O Efisa é o banco "que tem estado a apoiar a tesouraria da RTP, tendo já emprestado à estação pública 130 milhões de euros", dos quais 32 milhões serviram para pagamento das indemnizações no processo de redução de trabalhadores, cujo custo rondou os 32 milhões de euros, segundo dados da administração. Até Maio saíram 517 trabalhadores, mas o processo de rescisões deverá continuar até 2005.

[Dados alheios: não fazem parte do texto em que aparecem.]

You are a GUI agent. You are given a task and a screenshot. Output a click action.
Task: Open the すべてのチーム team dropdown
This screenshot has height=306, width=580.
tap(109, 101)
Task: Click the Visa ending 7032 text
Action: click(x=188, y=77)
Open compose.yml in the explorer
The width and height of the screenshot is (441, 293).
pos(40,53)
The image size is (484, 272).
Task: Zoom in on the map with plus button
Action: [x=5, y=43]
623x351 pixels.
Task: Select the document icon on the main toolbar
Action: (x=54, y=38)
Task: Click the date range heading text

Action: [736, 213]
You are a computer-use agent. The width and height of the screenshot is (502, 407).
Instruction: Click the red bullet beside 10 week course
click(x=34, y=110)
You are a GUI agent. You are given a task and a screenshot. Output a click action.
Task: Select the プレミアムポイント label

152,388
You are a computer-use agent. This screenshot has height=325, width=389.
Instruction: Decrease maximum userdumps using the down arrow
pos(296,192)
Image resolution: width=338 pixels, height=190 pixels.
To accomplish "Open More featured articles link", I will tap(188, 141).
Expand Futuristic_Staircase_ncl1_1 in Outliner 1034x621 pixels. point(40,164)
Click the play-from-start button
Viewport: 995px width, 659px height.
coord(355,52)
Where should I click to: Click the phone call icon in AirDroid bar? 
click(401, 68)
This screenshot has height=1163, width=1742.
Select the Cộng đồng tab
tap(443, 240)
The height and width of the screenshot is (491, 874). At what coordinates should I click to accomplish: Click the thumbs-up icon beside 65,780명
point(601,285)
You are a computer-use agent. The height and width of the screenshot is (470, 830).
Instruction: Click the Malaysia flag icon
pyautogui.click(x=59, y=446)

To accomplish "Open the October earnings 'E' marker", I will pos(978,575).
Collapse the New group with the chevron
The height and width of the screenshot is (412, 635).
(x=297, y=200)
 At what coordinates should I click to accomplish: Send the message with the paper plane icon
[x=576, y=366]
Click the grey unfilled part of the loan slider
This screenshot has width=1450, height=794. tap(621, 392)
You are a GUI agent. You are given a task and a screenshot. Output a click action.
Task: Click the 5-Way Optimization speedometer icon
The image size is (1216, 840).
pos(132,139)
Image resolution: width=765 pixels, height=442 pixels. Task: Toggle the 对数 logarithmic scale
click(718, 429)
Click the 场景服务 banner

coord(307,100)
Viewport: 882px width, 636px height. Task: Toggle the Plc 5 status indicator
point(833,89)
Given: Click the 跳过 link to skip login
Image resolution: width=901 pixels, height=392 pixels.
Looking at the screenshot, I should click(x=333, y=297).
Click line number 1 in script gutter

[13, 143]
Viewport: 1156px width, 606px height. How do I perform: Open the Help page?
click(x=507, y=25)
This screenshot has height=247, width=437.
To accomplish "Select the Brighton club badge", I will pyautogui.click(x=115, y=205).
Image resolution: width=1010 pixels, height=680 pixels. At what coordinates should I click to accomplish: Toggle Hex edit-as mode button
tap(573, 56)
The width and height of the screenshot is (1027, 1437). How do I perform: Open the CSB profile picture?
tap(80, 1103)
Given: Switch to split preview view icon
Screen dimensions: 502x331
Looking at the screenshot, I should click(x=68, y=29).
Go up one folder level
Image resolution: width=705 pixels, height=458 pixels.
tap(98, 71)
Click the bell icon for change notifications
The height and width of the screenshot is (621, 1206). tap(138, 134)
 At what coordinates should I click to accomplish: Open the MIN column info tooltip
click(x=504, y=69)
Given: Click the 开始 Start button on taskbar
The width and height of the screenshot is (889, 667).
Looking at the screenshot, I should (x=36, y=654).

Ponce Leão destacou que "as novas três empresas que vão entrar no universo RTP, a RTP Meios, MediaParque e a RTP Serviço Público, em princípio, absorvem o pessoal da casa. "Excepcionalmente", para um ou outro caso em que não existam competências internas, admite-se a contratação de novas pessoas, "até porque isso já acontece".
LEI É INCONSTITUCIONAL
A Comissão de Trabalhadores da RTP e Sindicatos vão contestar junto da Inspecção-Geral de Trabalho e Tribunal as avaliações feitas pela empresa Hay Group e a inconstitucionalidade da Lei da Televisão, no que respeita à contratação colectiva. A Frente Comum, que engloba os dois organismos, reuniu ontem em plenário com os trabalhadores, e segundo Margarida Ferreirinha, da CT da RTP, essas foram as duas grandes questões debatidas. "O Governo pretende impor a contratação colectiva, sem direitos nenhuns, para a nova RTP e empresas participadas. A Lei da Televisão, tal como está feita e aprovada na generalidade, tem uma inconstitucionalidade no que refere à contratação colectiva. O que implicaria que os trabalhadores iam assinar um novo contrato com o qual perderiam os direitos adquiridos. Nós não podemos aceitar isso, até porque é inconstitucional". Sobre as avaliações, a porta-voz refere que o facto de "terem sido feitas sem conhecimento dos trabalhadores e de envolverem um 'ranking' é uma clara ilegalidade".